**Exercise instructions:** Take the listing from its first line through the line that contains "Mehr erfahren (156, 1148)" and please retype those lines exactly, leaving out the pictures.

───── Entries supplied

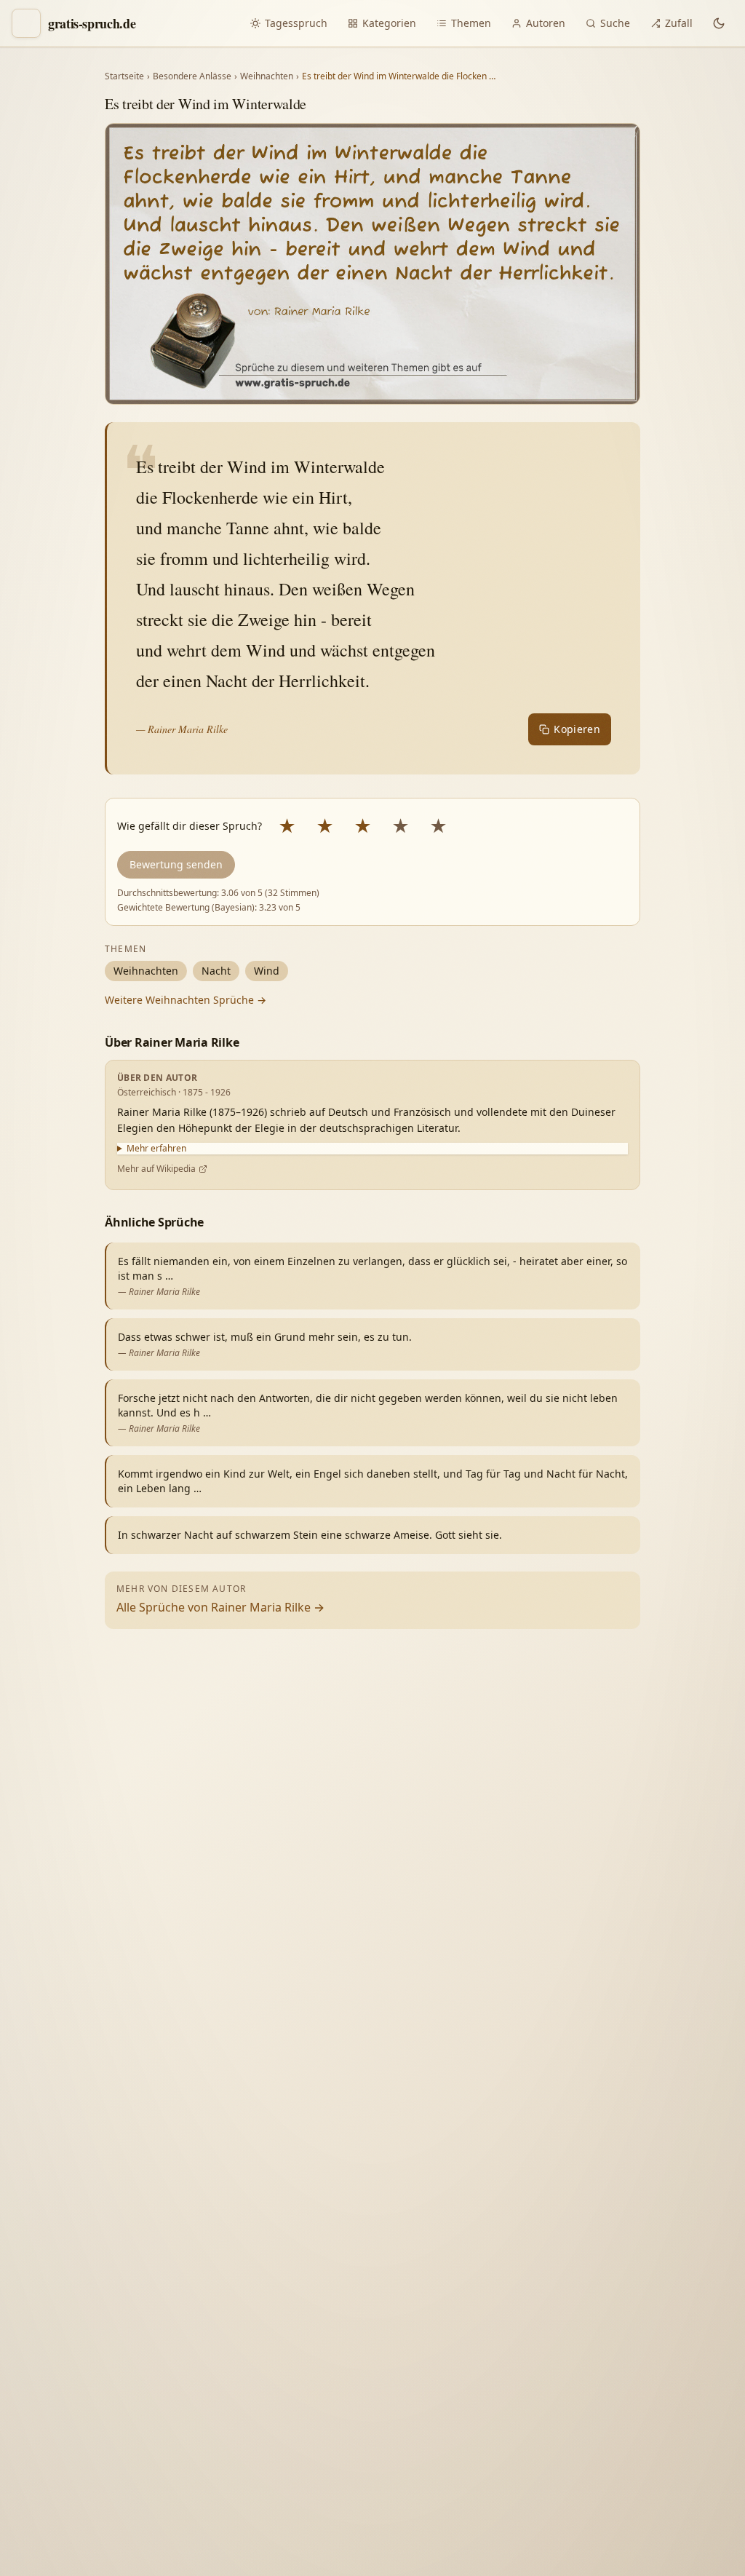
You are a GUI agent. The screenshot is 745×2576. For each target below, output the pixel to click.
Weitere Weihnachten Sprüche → (185, 1000)
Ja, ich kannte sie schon (542, 2240)
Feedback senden (530, 2538)
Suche (615, 23)
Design (502, 2332)
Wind (266, 971)
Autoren (545, 23)
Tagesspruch (296, 23)
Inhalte (648, 2332)
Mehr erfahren (156, 1148)
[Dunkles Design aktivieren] (718, 23)
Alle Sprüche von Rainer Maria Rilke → (220, 1607)
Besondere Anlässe (192, 76)
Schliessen (627, 2538)
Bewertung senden (176, 864)
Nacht (216, 971)
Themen (471, 23)
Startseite (124, 76)
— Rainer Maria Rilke (182, 729)
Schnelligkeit (574, 2332)
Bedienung (511, 2362)
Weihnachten (266, 76)
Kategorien (389, 23)
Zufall (679, 23)
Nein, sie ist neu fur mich (546, 2273)
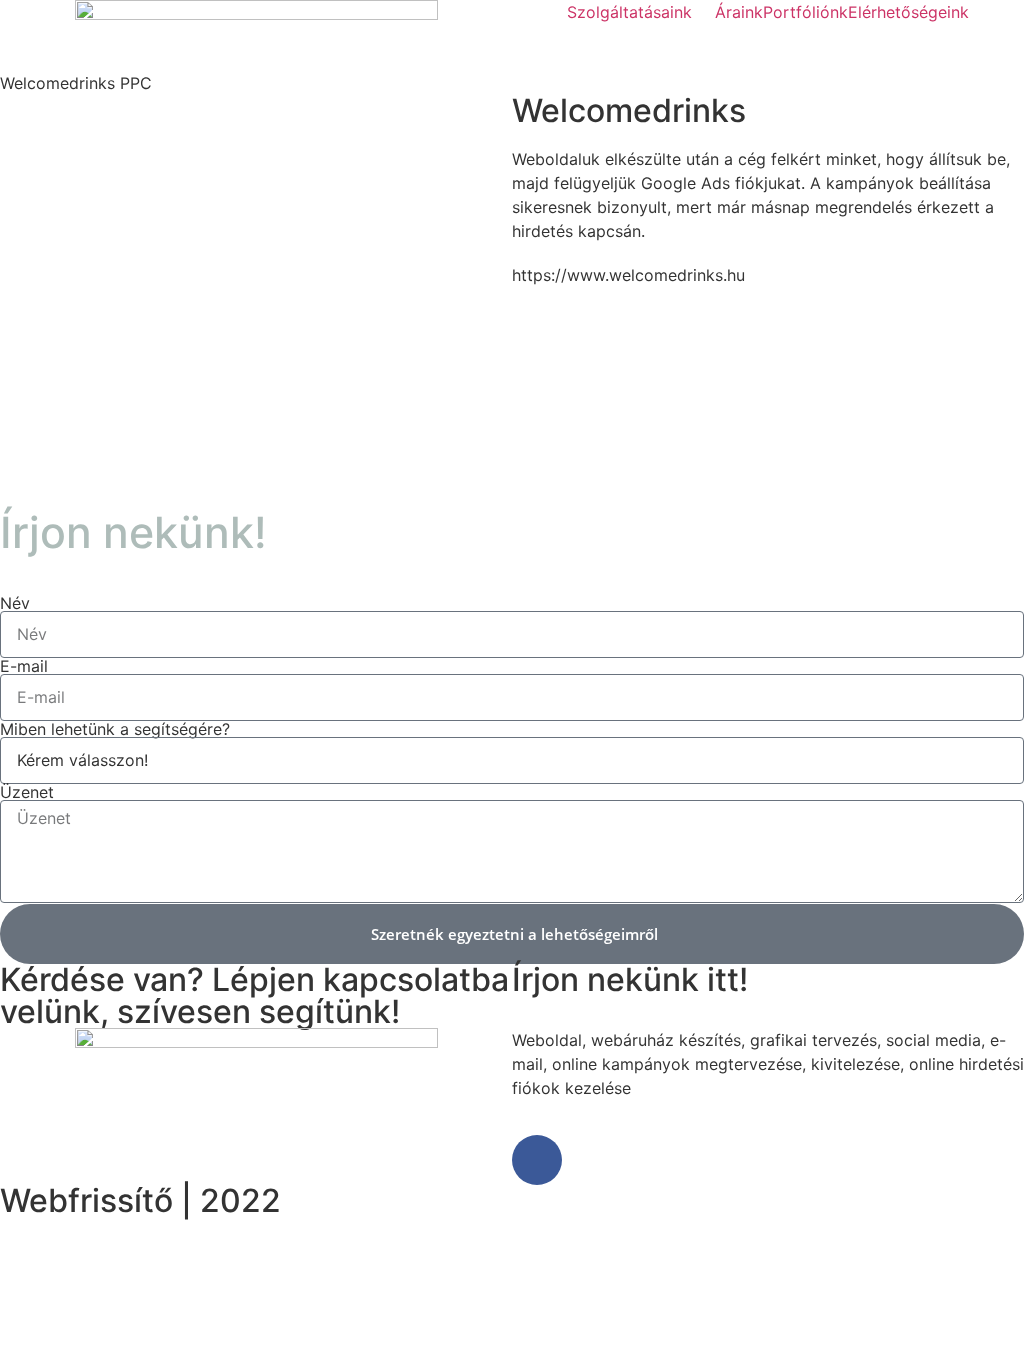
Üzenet (27, 792)
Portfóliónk (805, 12)
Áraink (739, 12)
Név (15, 603)
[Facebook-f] (537, 1160)
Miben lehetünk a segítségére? (115, 729)
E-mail (24, 666)
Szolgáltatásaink (629, 12)
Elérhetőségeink (908, 12)
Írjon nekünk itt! (630, 979)
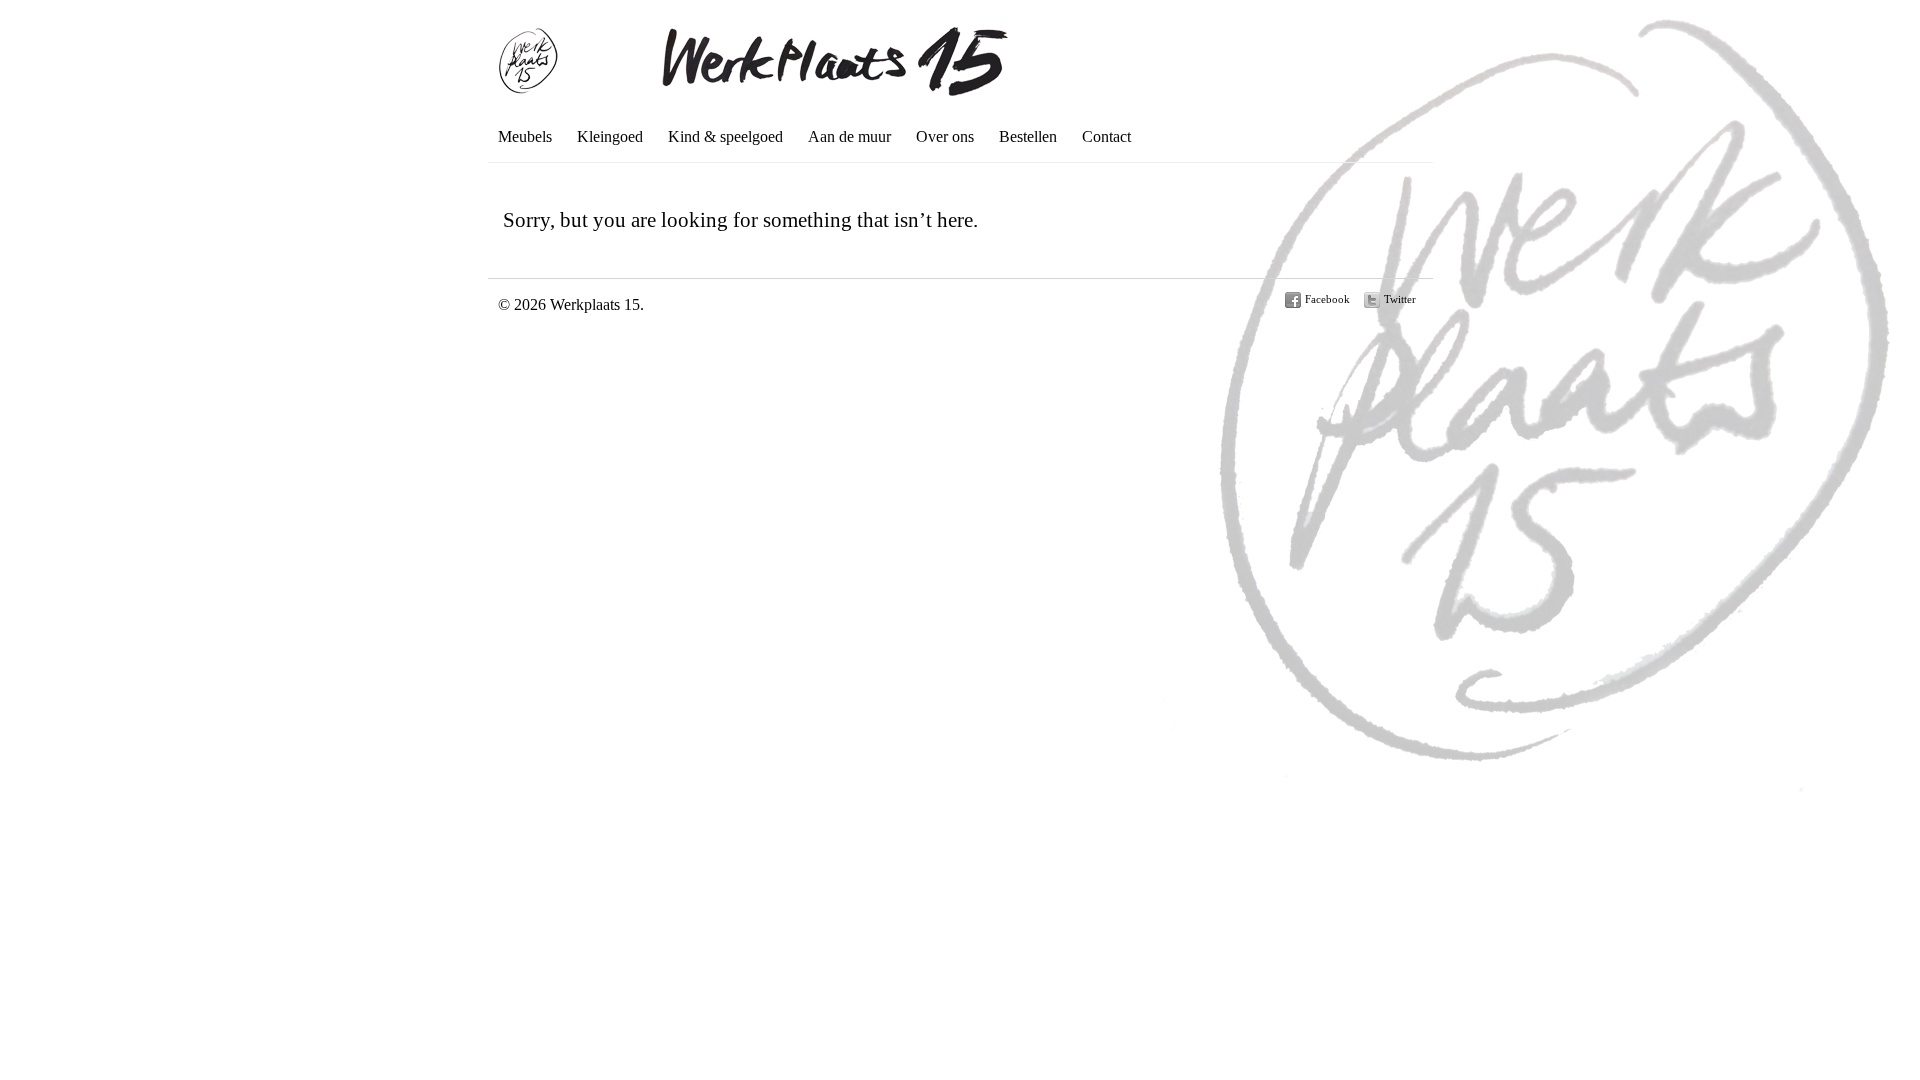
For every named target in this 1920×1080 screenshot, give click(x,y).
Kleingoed (610, 136)
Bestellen (1028, 136)
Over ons (945, 136)
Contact (1106, 136)
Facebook (1327, 299)
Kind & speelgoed (725, 136)
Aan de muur (849, 136)
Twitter (1400, 299)
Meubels (525, 136)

──────────

**Solution to the exercise:**
You are a GUI agent. The screenshot is 745×2576. For each target below, output the pixel to click.
Weitere Weihnachten Sprüche → (185, 1000)
Ja, ich kannte sie schon (542, 2240)
Feedback senden (530, 2538)
Suche (615, 23)
Design (502, 2332)
Wind (266, 971)
Autoren (545, 23)
Tagesspruch (296, 23)
Inhalte (648, 2332)
Mehr erfahren (156, 1148)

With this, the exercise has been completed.